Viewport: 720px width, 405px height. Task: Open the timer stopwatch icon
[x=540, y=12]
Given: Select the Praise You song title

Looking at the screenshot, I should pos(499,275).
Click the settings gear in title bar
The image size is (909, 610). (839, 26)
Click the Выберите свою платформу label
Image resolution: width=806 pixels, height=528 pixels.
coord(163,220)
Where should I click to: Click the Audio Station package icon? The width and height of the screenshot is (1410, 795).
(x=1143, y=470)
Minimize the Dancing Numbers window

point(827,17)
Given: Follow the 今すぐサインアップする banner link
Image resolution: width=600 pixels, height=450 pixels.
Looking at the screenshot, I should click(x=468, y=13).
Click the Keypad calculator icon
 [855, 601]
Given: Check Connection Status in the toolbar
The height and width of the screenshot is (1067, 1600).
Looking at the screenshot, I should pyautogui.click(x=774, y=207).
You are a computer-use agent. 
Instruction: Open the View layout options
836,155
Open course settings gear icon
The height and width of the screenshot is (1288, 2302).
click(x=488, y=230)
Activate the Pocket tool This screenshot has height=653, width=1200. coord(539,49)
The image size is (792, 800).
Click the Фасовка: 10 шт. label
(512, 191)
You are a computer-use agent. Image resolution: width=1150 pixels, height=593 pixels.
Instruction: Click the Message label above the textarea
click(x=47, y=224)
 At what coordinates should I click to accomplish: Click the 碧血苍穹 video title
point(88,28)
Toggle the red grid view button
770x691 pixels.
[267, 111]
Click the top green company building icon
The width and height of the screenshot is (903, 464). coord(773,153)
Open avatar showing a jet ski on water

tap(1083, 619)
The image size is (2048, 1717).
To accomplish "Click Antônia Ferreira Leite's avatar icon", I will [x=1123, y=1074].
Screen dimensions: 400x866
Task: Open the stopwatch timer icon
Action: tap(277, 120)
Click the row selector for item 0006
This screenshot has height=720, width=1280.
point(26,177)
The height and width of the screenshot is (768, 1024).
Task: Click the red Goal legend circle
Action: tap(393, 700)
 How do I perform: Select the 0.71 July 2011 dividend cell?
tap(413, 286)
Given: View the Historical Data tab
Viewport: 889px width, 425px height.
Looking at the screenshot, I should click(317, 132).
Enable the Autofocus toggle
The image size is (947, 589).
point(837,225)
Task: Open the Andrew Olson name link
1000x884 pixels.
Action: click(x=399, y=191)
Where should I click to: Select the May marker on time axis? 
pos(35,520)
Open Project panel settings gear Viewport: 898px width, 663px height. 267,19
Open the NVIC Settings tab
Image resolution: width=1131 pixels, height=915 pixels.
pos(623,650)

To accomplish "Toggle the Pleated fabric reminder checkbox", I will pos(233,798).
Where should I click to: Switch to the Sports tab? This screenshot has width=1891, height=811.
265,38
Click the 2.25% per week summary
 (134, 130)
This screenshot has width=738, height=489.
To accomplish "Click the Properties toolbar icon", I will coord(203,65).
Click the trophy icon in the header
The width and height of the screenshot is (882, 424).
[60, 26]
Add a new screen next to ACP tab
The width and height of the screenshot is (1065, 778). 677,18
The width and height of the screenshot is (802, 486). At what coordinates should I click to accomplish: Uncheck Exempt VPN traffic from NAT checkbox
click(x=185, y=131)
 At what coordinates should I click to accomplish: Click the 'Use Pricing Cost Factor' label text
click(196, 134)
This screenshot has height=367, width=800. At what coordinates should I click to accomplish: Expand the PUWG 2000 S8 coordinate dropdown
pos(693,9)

——————

Task brief: Write out the records shown above, exactly as they appear.

Your solution:
Viewport: 720px width, 405px height. Task: Open the timer stopwatch icon
[x=540, y=12]
Given: Select the Praise You song title

Looking at the screenshot, I should pos(499,275).
Click the settings gear in title bar
The image size is (909, 610). (839, 26)
Click the Выберите свою платформу label
Image resolution: width=806 pixels, height=528 pixels.
coord(163,220)
Where should I click to: Click the Audio Station package icon? The width and height of the screenshot is (1410, 795).
(x=1143, y=470)
Minimize the Dancing Numbers window

point(827,17)
Given: Follow the 今すぐサインアップする banner link
Image resolution: width=600 pixels, height=450 pixels.
Looking at the screenshot, I should click(x=468, y=13).
Click the Keypad calculator icon
 [855, 601]
Given: Check Connection Status in the toolbar
The height and width of the screenshot is (1067, 1600).
Looking at the screenshot, I should pyautogui.click(x=774, y=207).
You are a computer-use agent. 
Instruction: Open the View layout options
836,155
Open course settings gear icon
The height and width of the screenshot is (1288, 2302).
click(x=488, y=230)
Activate the Pocket tool This screenshot has height=653, width=1200. coord(539,49)
The image size is (792, 800).
Click the Фасовка: 10 шт. label
(512, 191)
You are a computer-use agent. Image resolution: width=1150 pixels, height=593 pixels.
Instruction: Click the Message label above the textarea
click(x=47, y=224)
 At what coordinates should I click to accomplish: Click the 碧血苍穹 video title
point(88,28)
Toggle the red grid view button
770x691 pixels.
[267, 111]
Click the top green company building icon
The width and height of the screenshot is (903, 464). coord(773,153)
Open avatar showing a jet ski on water

tap(1083, 619)
The image size is (2048, 1717).
To accomplish "Click Antônia Ferreira Leite's avatar icon", I will [x=1123, y=1074].
Screen dimensions: 400x866
Task: Open the stopwatch timer icon
Action: tap(277, 120)
Click the row selector for item 0006
This screenshot has height=720, width=1280.
point(26,177)
The height and width of the screenshot is (768, 1024).
Task: Click the red Goal legend circle
Action: tap(393, 700)
 How do I perform: Select the 0.71 July 2011 dividend cell?
tap(413, 286)
Given: View the Historical Data tab
Viewport: 889px width, 425px height.
Looking at the screenshot, I should click(317, 132).
Enable the Autofocus toggle
The image size is (947, 589).
point(837,225)
Task: Open the Andrew Olson name link
1000x884 pixels.
Action: click(x=399, y=191)
Where should I click to: Select the May marker on time axis? 
pos(35,520)
Open Project panel settings gear Viewport: 898px width, 663px height. 267,19
Open the NVIC Settings tab
Image resolution: width=1131 pixels, height=915 pixels.
pos(623,650)

To accomplish "Toggle the Pleated fabric reminder checkbox", I will pos(233,798).
Where should I click to: Switch to the Sports tab? This screenshot has width=1891, height=811.
265,38
Click the 2.25% per week summary
 (134, 130)
This screenshot has width=738, height=489.
To accomplish "Click the Properties toolbar icon", I will coord(203,65).
Click the trophy icon in the header
The width and height of the screenshot is (882, 424).
[60, 26]
Add a new screen next to ACP tab
The width and height of the screenshot is (1065, 778). 677,18
The width and height of the screenshot is (802, 486). At what coordinates should I click to accomplish: Uncheck Exempt VPN traffic from NAT checkbox
click(x=185, y=131)
 At what coordinates should I click to accomplish: Click the 'Use Pricing Cost Factor' label text
click(196, 134)
This screenshot has height=367, width=800. At what coordinates should I click to accomplish: Expand the PUWG 2000 S8 coordinate dropdown
pos(693,9)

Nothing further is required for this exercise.